Supplied material
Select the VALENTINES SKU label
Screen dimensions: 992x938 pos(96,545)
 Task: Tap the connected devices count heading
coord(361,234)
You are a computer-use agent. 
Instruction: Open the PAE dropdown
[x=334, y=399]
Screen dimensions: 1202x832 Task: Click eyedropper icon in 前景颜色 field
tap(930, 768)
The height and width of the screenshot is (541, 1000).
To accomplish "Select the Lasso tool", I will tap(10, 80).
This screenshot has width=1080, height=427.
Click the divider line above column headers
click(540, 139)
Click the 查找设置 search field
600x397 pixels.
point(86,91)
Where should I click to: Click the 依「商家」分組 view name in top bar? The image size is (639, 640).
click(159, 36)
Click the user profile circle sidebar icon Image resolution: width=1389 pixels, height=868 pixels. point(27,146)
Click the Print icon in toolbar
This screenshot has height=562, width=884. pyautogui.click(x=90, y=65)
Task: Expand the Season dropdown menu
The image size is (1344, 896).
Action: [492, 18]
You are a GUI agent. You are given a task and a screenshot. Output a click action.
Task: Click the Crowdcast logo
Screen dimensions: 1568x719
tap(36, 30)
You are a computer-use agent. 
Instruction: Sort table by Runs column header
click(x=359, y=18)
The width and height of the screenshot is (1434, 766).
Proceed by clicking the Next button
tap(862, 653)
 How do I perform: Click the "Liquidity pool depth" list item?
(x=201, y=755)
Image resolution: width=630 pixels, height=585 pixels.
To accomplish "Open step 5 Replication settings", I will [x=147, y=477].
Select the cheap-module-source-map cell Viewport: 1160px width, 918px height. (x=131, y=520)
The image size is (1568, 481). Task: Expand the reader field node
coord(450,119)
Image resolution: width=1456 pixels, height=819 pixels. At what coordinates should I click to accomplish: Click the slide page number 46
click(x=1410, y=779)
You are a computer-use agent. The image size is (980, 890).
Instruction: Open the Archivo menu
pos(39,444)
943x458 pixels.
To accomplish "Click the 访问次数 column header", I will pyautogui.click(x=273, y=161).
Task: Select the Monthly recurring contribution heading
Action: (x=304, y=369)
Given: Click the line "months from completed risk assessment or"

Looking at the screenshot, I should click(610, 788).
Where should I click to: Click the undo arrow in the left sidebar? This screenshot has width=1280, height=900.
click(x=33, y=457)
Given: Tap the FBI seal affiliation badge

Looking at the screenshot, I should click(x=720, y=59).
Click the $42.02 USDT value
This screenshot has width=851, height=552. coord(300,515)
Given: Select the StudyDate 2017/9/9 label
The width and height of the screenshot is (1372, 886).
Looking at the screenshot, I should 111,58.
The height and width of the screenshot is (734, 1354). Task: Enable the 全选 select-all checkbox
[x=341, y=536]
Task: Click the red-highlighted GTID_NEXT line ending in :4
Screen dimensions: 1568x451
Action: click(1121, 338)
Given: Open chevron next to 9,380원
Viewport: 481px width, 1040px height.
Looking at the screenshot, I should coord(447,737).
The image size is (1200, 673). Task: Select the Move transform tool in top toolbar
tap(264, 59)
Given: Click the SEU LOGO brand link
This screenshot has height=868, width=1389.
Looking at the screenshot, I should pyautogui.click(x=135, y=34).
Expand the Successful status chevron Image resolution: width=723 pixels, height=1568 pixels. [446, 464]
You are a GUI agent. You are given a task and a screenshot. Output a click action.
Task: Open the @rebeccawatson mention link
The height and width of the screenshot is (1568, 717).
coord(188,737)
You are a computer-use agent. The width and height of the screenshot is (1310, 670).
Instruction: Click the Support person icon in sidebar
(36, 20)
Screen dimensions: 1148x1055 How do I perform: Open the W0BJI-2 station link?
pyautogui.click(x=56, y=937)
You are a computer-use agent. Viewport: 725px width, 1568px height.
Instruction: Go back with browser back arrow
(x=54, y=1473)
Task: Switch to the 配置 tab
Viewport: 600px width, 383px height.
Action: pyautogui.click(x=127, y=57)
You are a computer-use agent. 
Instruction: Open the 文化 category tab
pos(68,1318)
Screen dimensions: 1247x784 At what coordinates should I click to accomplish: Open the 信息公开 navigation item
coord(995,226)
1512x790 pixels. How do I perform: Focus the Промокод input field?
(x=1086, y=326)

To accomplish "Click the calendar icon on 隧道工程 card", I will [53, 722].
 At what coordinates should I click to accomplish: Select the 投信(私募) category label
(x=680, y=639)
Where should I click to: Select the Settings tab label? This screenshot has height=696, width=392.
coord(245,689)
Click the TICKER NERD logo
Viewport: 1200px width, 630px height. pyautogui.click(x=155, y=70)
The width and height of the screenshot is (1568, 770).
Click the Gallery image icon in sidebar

Task brief
Write the material out once more, exactly as it reads.

Solution for this exercise
Select the VALENTINES SKU label
Screen dimensions: 992x938 pos(96,545)
 Task: Tap the connected devices count heading
coord(361,234)
You are a computer-use agent. 
Instruction: Open the PAE dropdown
[x=334, y=399]
Screen dimensions: 1202x832 Task: Click eyedropper icon in 前景颜色 field
tap(930, 768)
The height and width of the screenshot is (541, 1000).
To accomplish "Select the Lasso tool", I will tap(10, 80).
This screenshot has width=1080, height=427.
Click the divider line above column headers
click(540, 139)
Click the 查找设置 search field
600x397 pixels.
point(86,91)
Where should I click to: Click the 依「商家」分組 view name in top bar? The image size is (639, 640).
click(159, 36)
Click the user profile circle sidebar icon Image resolution: width=1389 pixels, height=868 pixels. point(27,146)
Click the Print icon in toolbar
This screenshot has height=562, width=884. pyautogui.click(x=90, y=65)
Task: Expand the Season dropdown menu
The image size is (1344, 896).
Action: [492, 18]
You are a GUI agent. You are given a task and a screenshot. Output a click action.
Task: Click the Crowdcast logo
Screen dimensions: 1568x719
tap(36, 30)
You are a computer-use agent. 
Instruction: Sort table by Runs column header
click(x=359, y=18)
The width and height of the screenshot is (1434, 766).
Proceed by clicking the Next button
tap(862, 653)
 How do I perform: Click the "Liquidity pool depth" list item?
(x=201, y=755)
Image resolution: width=630 pixels, height=585 pixels.
To accomplish "Open step 5 Replication settings", I will [x=147, y=477].
Select the cheap-module-source-map cell Viewport: 1160px width, 918px height. (x=131, y=520)
The image size is (1568, 481). Task: Expand the reader field node
coord(450,119)
Image resolution: width=1456 pixels, height=819 pixels. At what coordinates should I click to accomplish: Click the slide page number 46
click(x=1410, y=779)
You are a computer-use agent. The image size is (980, 890).
Instruction: Open the Archivo menu
pos(39,444)
943x458 pixels.
To accomplish "Click the 访问次数 column header", I will pyautogui.click(x=273, y=161).
Task: Select the Monthly recurring contribution heading
Action: (x=304, y=369)
Given: Click the line "months from completed risk assessment or"

Looking at the screenshot, I should click(610, 788).
Where should I click to: Click the undo arrow in the left sidebar? This screenshot has width=1280, height=900.
click(x=33, y=457)
Given: Tap the FBI seal affiliation badge

Looking at the screenshot, I should click(x=720, y=59).
Click the $42.02 USDT value
This screenshot has width=851, height=552. coord(300,515)
Given: Select the StudyDate 2017/9/9 label
The width and height of the screenshot is (1372, 886).
Looking at the screenshot, I should 111,58.
The height and width of the screenshot is (734, 1354). Task: Enable the 全选 select-all checkbox
[x=341, y=536]
Task: Click the red-highlighted GTID_NEXT line ending in :4
Screen dimensions: 1568x451
Action: click(1121, 338)
Given: Open chevron next to 9,380원
Viewport: 481px width, 1040px height.
Looking at the screenshot, I should coord(447,737).
The image size is (1200, 673). Task: Select the Move transform tool in top toolbar
tap(264, 59)
Given: Click the SEU LOGO brand link
This screenshot has height=868, width=1389.
Looking at the screenshot, I should pyautogui.click(x=135, y=34).
Expand the Successful status chevron Image resolution: width=723 pixels, height=1568 pixels. [446, 464]
You are a GUI agent. You are given a task and a screenshot. Output a click action.
Task: Open the @rebeccawatson mention link
The height and width of the screenshot is (1568, 717).
coord(188,737)
You are a computer-use agent. The width and height of the screenshot is (1310, 670).
Instruction: Click the Support person icon in sidebar
(36, 20)
Screen dimensions: 1148x1055 How do I perform: Open the W0BJI-2 station link?
pyautogui.click(x=56, y=937)
You are a computer-use agent. Viewport: 725px width, 1568px height.
Instruction: Go back with browser back arrow
(x=54, y=1473)
Task: Switch to the 配置 tab
Viewport: 600px width, 383px height.
Action: pyautogui.click(x=127, y=57)
You are a computer-use agent. 
Instruction: Open the 文化 category tab
pos(68,1318)
Screen dimensions: 1247x784 At what coordinates should I click to accomplish: Open the 信息公开 navigation item
coord(995,226)
1512x790 pixels. How do I perform: Focus the Промокод input field?
(x=1086, y=326)

To accomplish "Click the calendar icon on 隧道工程 card", I will [53, 722].
 At what coordinates should I click to accomplish: Select the 投信(私募) category label
(x=680, y=639)
Where should I click to: Select the Settings tab label? This screenshot has height=696, width=392.
coord(245,689)
Click the TICKER NERD logo
Viewport: 1200px width, 630px height. pyautogui.click(x=155, y=70)
The width and height of the screenshot is (1568, 770).
Click the Gallery image icon in sidebar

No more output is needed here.